■ Reading text ■
*** Block opens ***
Dr. Anthony Fyles
Dr. Anthony Fyles, a radiation oncologist at the Princess Margaret Cancer Centre, is co-principal investigator on study that researchers say met their goal of determining whether adding PET scans detects more extensive disease and influences treatment. (Photo: UHN)

An Ontario clinical study that shows adding PET imaging to conventional CT imaging to stage locally advanced cervix cancer can change treatment means newly diagnosed women in this province may also receive PET imaging.

The findings are published by JAMA Network Open.

"We met our goal of determining whether adding PET detects more extensive disease and influences treatment," say Co-principal investigators, Dr. Anthony Fyles, radiation oncologist at Princess Margaret Cancer Centre, and Dr. Lorraine Elit, gynecologic oncologist at Hamilton Health Sciences' Juravinski Cancer Centre.

"The study showed that patients who had PET were twice as likely to have a change in their treatment."
*** Block closes ***
■ Data for analysis ■
*** Block opens ***
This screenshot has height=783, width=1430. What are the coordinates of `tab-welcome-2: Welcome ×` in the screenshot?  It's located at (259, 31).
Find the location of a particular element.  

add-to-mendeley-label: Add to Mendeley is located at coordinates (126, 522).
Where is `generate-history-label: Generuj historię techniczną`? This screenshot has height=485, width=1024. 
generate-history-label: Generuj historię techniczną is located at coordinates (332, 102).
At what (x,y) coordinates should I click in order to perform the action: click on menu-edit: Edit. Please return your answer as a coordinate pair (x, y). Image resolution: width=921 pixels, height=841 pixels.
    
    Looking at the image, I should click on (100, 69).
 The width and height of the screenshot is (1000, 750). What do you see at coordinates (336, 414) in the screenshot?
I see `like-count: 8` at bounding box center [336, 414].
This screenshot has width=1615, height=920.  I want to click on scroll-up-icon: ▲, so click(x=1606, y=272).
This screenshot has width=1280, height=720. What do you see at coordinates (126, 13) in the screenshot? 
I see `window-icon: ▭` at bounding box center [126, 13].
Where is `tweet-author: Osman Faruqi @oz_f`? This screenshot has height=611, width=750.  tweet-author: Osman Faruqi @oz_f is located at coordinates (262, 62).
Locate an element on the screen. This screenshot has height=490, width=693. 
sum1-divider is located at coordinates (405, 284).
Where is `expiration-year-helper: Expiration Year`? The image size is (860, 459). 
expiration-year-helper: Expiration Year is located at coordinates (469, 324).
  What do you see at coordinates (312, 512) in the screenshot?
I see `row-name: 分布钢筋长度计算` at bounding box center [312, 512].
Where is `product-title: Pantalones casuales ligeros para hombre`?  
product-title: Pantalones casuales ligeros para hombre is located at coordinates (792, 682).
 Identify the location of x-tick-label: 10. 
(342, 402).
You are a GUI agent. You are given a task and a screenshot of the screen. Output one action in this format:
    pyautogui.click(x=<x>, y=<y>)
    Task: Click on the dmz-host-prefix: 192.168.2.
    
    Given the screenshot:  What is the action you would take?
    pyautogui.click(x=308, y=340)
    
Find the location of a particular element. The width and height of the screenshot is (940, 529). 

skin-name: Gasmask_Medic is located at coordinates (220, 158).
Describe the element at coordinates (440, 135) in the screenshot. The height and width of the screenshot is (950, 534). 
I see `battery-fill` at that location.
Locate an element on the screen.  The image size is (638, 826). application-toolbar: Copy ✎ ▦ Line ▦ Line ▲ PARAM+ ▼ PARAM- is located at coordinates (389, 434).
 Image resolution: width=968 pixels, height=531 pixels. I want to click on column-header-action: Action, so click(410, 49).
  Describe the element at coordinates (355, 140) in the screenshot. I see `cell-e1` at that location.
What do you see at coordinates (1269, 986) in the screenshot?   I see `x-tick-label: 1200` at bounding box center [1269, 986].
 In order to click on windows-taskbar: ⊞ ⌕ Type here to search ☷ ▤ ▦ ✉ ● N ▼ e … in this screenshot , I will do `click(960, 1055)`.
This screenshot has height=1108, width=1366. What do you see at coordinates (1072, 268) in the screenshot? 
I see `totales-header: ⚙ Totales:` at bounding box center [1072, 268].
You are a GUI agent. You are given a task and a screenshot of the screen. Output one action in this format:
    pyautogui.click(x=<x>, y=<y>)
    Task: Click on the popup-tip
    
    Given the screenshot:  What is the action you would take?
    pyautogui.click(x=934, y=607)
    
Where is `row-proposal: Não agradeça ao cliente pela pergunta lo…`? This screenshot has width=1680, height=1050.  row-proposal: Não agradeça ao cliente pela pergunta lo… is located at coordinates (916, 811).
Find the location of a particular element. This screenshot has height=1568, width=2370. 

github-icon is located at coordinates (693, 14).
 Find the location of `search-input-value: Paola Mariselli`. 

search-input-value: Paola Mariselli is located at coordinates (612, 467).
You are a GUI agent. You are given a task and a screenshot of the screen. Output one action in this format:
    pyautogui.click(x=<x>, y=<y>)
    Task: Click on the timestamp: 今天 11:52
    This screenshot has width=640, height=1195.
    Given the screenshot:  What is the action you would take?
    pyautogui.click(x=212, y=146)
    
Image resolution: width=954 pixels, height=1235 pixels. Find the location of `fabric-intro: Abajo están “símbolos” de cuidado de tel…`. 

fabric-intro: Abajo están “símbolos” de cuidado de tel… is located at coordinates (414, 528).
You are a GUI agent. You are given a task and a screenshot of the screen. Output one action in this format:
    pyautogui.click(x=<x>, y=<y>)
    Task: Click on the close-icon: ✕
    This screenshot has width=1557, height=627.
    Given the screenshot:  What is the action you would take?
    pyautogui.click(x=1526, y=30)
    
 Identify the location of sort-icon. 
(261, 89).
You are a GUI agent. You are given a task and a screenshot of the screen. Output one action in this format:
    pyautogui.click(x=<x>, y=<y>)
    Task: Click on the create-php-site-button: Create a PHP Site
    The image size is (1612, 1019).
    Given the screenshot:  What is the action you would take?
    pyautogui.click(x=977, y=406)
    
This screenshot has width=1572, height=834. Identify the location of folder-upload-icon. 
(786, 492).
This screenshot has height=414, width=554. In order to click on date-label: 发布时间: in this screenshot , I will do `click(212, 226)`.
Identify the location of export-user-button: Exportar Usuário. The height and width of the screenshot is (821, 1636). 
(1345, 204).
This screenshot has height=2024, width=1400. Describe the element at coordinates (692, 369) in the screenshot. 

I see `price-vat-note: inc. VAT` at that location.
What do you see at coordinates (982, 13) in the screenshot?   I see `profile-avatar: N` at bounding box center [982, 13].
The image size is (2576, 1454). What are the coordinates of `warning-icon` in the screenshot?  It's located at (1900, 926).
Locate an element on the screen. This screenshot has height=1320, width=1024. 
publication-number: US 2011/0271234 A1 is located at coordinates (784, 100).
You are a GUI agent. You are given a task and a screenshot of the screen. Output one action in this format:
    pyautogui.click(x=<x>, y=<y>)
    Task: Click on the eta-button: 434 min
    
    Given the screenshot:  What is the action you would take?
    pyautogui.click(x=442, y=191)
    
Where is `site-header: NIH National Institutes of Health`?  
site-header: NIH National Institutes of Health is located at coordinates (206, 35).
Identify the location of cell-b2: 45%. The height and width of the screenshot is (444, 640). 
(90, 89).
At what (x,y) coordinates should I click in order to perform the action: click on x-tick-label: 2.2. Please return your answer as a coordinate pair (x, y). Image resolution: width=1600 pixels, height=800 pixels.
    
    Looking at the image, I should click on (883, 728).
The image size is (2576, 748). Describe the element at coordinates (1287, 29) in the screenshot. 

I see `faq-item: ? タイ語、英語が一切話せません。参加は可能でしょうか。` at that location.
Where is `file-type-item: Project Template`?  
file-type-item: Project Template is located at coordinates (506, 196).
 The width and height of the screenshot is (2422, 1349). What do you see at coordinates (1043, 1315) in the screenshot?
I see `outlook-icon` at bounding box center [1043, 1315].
*** Block closes ***
■ Task set ■
(a) In the article on PET imaging for cervix cancer, how much more likely were patients who had PET to have a change in their treatment?
(b) Carry on the article about the Ontario PET imaging study for cervix cancer, starting after its final quoted sentence.

■ Results by task ■
(a) Twice as likely.

(b)
Locally advanced cervix cancer – about 40 per cent to 50 per cent of all cervix cancers – is inoperable, but potentially curable with chemotherapy and radiation therapy. Women eligible for PET have involved or suspicious lymph node metastases on CT, in which case PET can show additional nodal disease not seen on CT.

"With PET we always learn more about disease, but does that knowledge change what we do in treating patients?" says Dr. Fyles, who is also Professor, Radiation Oncology, University of Toronto. "In this instance it did and it's extremely gratifying to provide new evidence that changes clinical practice."